Over the next two weeks we will be doing a series of interviews with our scholarship students at George Whitefield College. Each student will be sharing about what they are up to this year, the challenges and successes they have encountered. The first student we’ll be getting to know today is Elias! Elias is in his third year at George Whitefield College. In the interview below he talks about his exam, preaching the Old Testament and living away from home. Please be praying for these guys as they work tirelessly to be qualified!
What subjects are you doing this semester and how are you doing in them?
I’m doing Doctrine on the Person of Christ, Deuteronomy in Hebrew, Preaching, Ethics, Church History, and Romans in Greek. I’m doing 7 modules and there are a lot of assignments. You find that you need to commit time to study your Greek and Hebrew. Even in Deuteronomy, you first do the translation from Hebrew to English, then you have to write an exegesis paper. It’s a huge amount of work. But at the moment I’m doing well. I’ve received two assignments back, still waiting for the others. Tomorrow I’m submitting two assignments.
We’re beginning our exams in one week’s time, on the 3rd of June. The workload is challenging but as I’m already done with my assignments I can now prepare for the exams.
Tell us about your upcoming exam on the book of Romans.
The Book of Romans is an interesting module, but there is much work to be done. Romans has 16 chapters and our module is about reading the book in Greek and then producing a good translation from Greek to English. We are told to revise everything for the exam, especially the 16 chapters that the exam is coming from. So we need to work hard to ensure that we understand the text and its historical context well. It’s a lot for work and the timeframe is short — it feels like the workload of two to three modules.

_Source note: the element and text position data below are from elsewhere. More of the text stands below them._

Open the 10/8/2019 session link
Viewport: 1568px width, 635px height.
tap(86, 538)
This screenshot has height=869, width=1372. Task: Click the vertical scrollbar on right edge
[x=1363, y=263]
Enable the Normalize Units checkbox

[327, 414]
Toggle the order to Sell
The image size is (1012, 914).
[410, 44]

What are some challenges and successes you’ve encountered terms of work and studies?
One challenge is I’ve found it difficult to set aside time for my devotions. Because of the workload, I’m not really able to read my Bible up to the time I expected.
In terms of successes, I’ve have a friend from Malawi with whom I always come together to discuss things. I’ve found it helpful to share in these things together with him. I also go to St Barnabas Church, and I’m always being given an opportunity to serve and lead. The pastor there requested that I preach at church on the 15th. Unfortunately I’m going away for holidays so I won’t be here. But church is going well.
What is something you have learned in college that has surprised you?
One thing I’ve realised is that my preaching has changed since I finished my three-year course back home in theology. At the moment we are being taught how to preach through the Old Testament. I preached two sermons on Genesis and Leviticus and surprisingly, the lecturer was very impressed with my preaching. He really told me that I’m a good preacher. John Jal appreciated my sermon that time as well. So I think I’ve gone far in my preaching.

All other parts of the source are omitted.